I can't speak to your other questions, but it is best to run-

`zfs unshare -a`

..and use /etc/exports to share ZFS folders.

There have been threads here on /etc/exports but in my experience, NFS on FreeBSD is tricky. Firewall rules and ACLs can be very helpful.


----------



## James Craig (Jul 19, 2016)

I was just getting something together to report back here.

I created another zfs share, and instead of using zfs to share it, I was able to share it via /etc/exports and get the behavior I was looking for. When I finish making sure I got it right I will make a full followup post.  It does look what I wrote above will be the way to go.


----------



## gkontos (Jul 19, 2016)

In my experience, using traditional NFS exports is far less complicated.


----------



## SirDice (Jul 22, 2016)

James Craig said:


> I was reading that zfs sharenfs should be kept to simple things if used, so if this doesn't work,
> should I instead be using /etc/exports?

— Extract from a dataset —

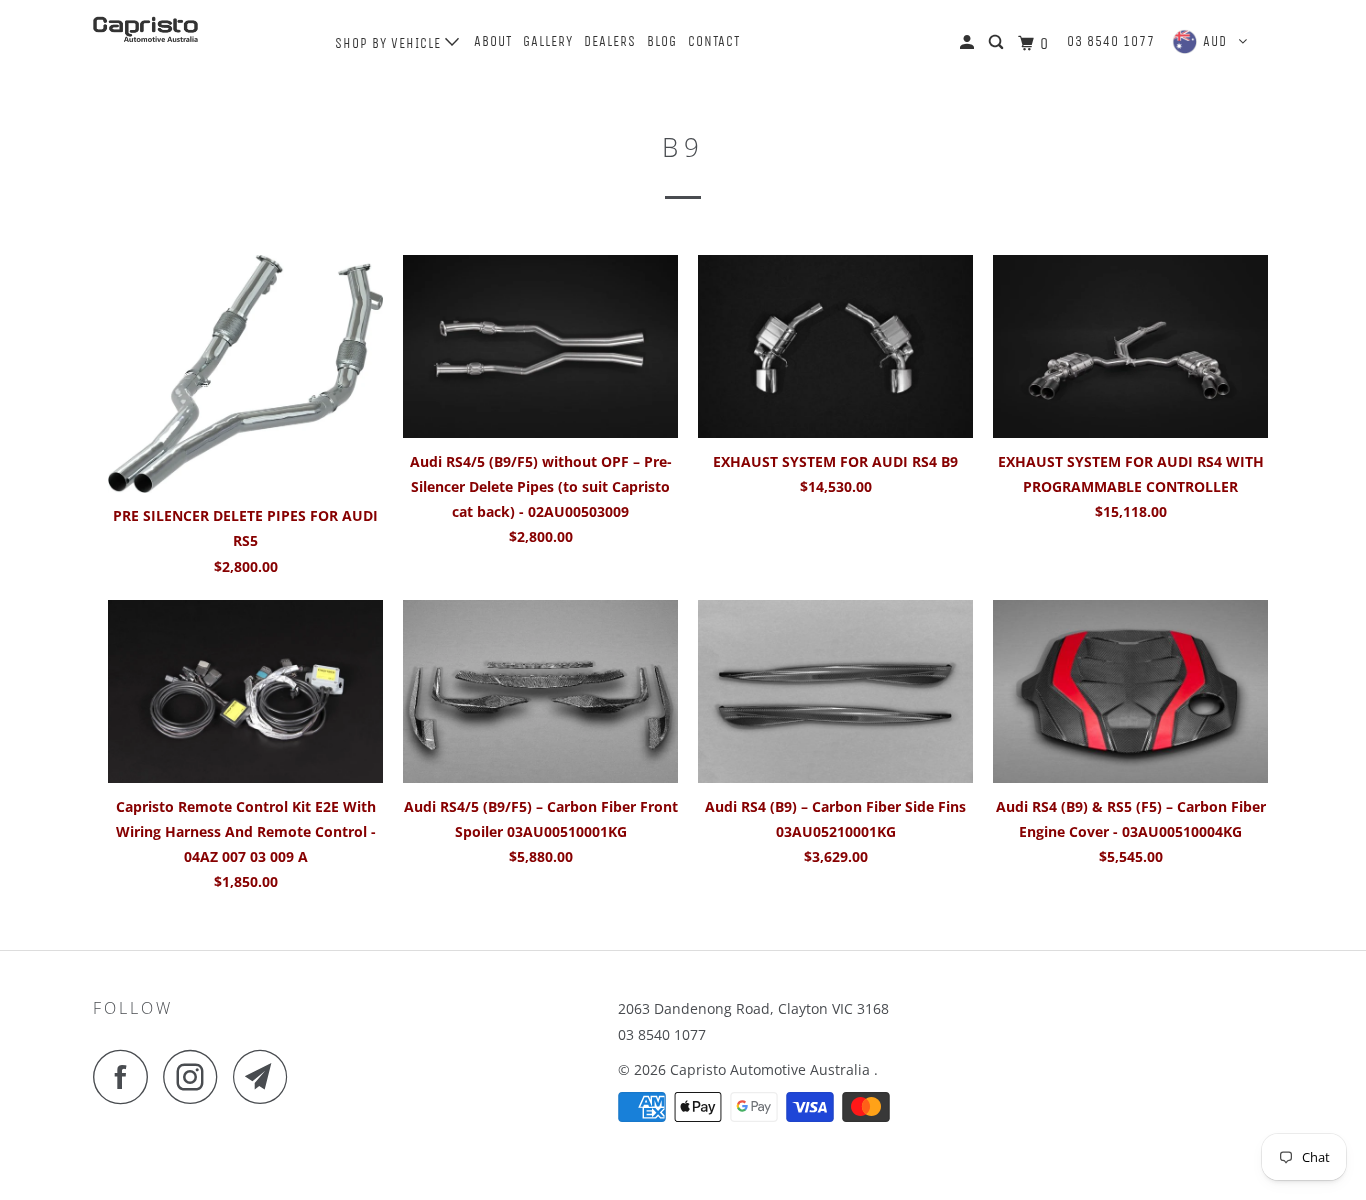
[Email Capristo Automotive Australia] (266, 1076)
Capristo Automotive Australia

Yes, the sharenfs option works a little different on FreeBSD. On Solaris it directly talks to the kernel to set the NFS options. On FreeBSD the sharenfs function is more or less hacked in as it cannot talk to the kernel to control NFS. So it creates a /etc/zfs/exports and the NFS daemon reads this. The translation however is pretty basic so for complex sharing options it'll be better to just 'hardcode' them into /etc/exports.


----------